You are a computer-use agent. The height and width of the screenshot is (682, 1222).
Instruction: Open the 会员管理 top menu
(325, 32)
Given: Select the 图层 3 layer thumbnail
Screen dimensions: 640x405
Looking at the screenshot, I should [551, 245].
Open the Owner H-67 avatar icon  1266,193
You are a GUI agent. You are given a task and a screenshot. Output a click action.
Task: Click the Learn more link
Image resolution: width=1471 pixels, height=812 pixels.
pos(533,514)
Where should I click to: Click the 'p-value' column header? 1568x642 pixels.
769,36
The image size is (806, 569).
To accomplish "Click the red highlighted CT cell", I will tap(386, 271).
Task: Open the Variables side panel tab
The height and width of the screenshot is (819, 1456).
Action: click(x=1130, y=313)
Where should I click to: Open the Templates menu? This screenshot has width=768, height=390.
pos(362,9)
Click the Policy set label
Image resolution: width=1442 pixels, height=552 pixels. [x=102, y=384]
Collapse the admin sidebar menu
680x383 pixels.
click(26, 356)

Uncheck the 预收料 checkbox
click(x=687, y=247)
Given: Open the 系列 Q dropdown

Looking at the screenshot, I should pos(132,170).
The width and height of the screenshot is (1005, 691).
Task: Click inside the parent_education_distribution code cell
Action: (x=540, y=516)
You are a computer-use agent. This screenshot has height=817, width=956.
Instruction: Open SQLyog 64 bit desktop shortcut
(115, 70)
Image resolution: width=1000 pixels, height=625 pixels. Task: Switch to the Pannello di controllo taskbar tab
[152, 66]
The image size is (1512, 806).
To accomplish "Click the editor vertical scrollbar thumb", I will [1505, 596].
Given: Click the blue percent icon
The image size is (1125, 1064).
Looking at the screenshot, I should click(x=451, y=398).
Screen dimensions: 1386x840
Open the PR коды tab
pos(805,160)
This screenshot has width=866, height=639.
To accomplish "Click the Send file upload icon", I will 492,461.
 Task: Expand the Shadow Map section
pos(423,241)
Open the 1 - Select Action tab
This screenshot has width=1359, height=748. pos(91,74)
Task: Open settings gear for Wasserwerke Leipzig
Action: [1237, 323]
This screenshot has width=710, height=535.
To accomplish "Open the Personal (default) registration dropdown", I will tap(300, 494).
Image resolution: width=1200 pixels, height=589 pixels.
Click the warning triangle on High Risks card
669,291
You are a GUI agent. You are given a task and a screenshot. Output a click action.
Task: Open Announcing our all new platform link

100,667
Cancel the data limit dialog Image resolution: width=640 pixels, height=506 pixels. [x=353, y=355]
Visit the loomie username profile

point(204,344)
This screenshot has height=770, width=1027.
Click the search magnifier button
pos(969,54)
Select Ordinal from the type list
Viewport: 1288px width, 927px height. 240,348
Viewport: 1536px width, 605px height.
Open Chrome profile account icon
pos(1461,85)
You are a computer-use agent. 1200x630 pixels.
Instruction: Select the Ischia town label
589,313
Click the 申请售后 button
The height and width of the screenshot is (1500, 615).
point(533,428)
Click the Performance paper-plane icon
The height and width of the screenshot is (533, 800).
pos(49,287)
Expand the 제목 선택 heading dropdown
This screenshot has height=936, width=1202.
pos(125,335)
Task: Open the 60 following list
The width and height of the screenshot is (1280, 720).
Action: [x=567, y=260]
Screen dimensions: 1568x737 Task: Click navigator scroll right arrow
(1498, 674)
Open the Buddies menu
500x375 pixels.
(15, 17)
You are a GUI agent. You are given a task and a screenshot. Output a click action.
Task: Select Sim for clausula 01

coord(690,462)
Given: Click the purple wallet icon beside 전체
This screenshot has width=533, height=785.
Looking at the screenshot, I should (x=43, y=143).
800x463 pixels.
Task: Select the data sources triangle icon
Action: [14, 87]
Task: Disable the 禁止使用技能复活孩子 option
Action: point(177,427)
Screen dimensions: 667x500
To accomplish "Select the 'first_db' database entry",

## Instructions to follow
Exactly as written above, reproduce all of the entries.

## Result for this exercise
You are a computer-use agent. The height and width of the screenshot is (682, 1222).
Instruction: Open the 会员管理 top menu
(325, 32)
Given: Select the 图层 3 layer thumbnail
Screen dimensions: 640x405
Looking at the screenshot, I should [551, 245].
Open the Owner H-67 avatar icon  1266,193
You are a GUI agent. You are given a task and a screenshot. Output a click action.
Task: Click the Learn more link
Image resolution: width=1471 pixels, height=812 pixels.
pos(533,514)
Where should I click to: Click the 'p-value' column header? 1568x642 pixels.
769,36
The image size is (806, 569).
To accomplish "Click the red highlighted CT cell", I will tap(386, 271).
Task: Open the Variables side panel tab
The height and width of the screenshot is (819, 1456).
Action: click(x=1130, y=313)
Where should I click to: Open the Templates menu? This screenshot has width=768, height=390.
pos(362,9)
Click the Policy set label
Image resolution: width=1442 pixels, height=552 pixels. [x=102, y=384]
Collapse the admin sidebar menu
680x383 pixels.
click(26, 356)

Uncheck the 预收料 checkbox
click(x=687, y=247)
Given: Open the 系列 Q dropdown

Looking at the screenshot, I should pos(132,170).
The width and height of the screenshot is (1005, 691).
Task: Click inside the parent_education_distribution code cell
Action: (x=540, y=516)
You are a computer-use agent. This screenshot has height=817, width=956.
Instruction: Open SQLyog 64 bit desktop shortcut
(115, 70)
Image resolution: width=1000 pixels, height=625 pixels. Task: Switch to the Pannello di controllo taskbar tab
[152, 66]
The image size is (1512, 806).
To accomplish "Click the editor vertical scrollbar thumb", I will [1505, 596].
Given: Click the blue percent icon
The image size is (1125, 1064).
Looking at the screenshot, I should click(x=451, y=398).
Screen dimensions: 1386x840
Open the PR коды tab
pos(805,160)
This screenshot has width=866, height=639.
To accomplish "Click the Send file upload icon", I will 492,461.
 Task: Expand the Shadow Map section
pos(423,241)
Open the 1 - Select Action tab
This screenshot has width=1359, height=748. pos(91,74)
Task: Open settings gear for Wasserwerke Leipzig
Action: [1237, 323]
This screenshot has width=710, height=535.
To accomplish "Open the Personal (default) registration dropdown", I will tap(300, 494).
Image resolution: width=1200 pixels, height=589 pixels.
Click the warning triangle on High Risks card
669,291
You are a GUI agent. You are given a task and a screenshot. Output a click action.
Task: Open Announcing our all new platform link

100,667
Cancel the data limit dialog Image resolution: width=640 pixels, height=506 pixels. [x=353, y=355]
Visit the loomie username profile

point(204,344)
This screenshot has height=770, width=1027.
Click the search magnifier button
pos(969,54)
Select Ordinal from the type list
Viewport: 1288px width, 927px height. 240,348
Viewport: 1536px width, 605px height.
Open Chrome profile account icon
pos(1461,85)
You are a computer-use agent. 1200x630 pixels.
Instruction: Select the Ischia town label
589,313
Click the 申请售后 button
The height and width of the screenshot is (1500, 615).
point(533,428)
Click the Performance paper-plane icon
The height and width of the screenshot is (533, 800).
pos(49,287)
Expand the 제목 선택 heading dropdown
This screenshot has height=936, width=1202.
pos(125,335)
Task: Open the 60 following list
The width and height of the screenshot is (1280, 720).
Action: [x=567, y=260]
Screen dimensions: 1568x737 Task: Click navigator scroll right arrow
(1498, 674)
Open the Buddies menu
500x375 pixels.
(15, 17)
You are a GUI agent. You are given a task and a screenshot. Output a click action.
Task: Select Sim for clausula 01

coord(690,462)
Given: Click the purple wallet icon beside 전체
This screenshot has width=533, height=785.
Looking at the screenshot, I should (x=43, y=143).
800x463 pixels.
Task: Select the data sources triangle icon
Action: [14, 87]
Task: Disable the 禁止使用技能复活孩子 option
Action: point(177,427)
Screen dimensions: 667x500
To accomplish "Select the 'first_db' database entry",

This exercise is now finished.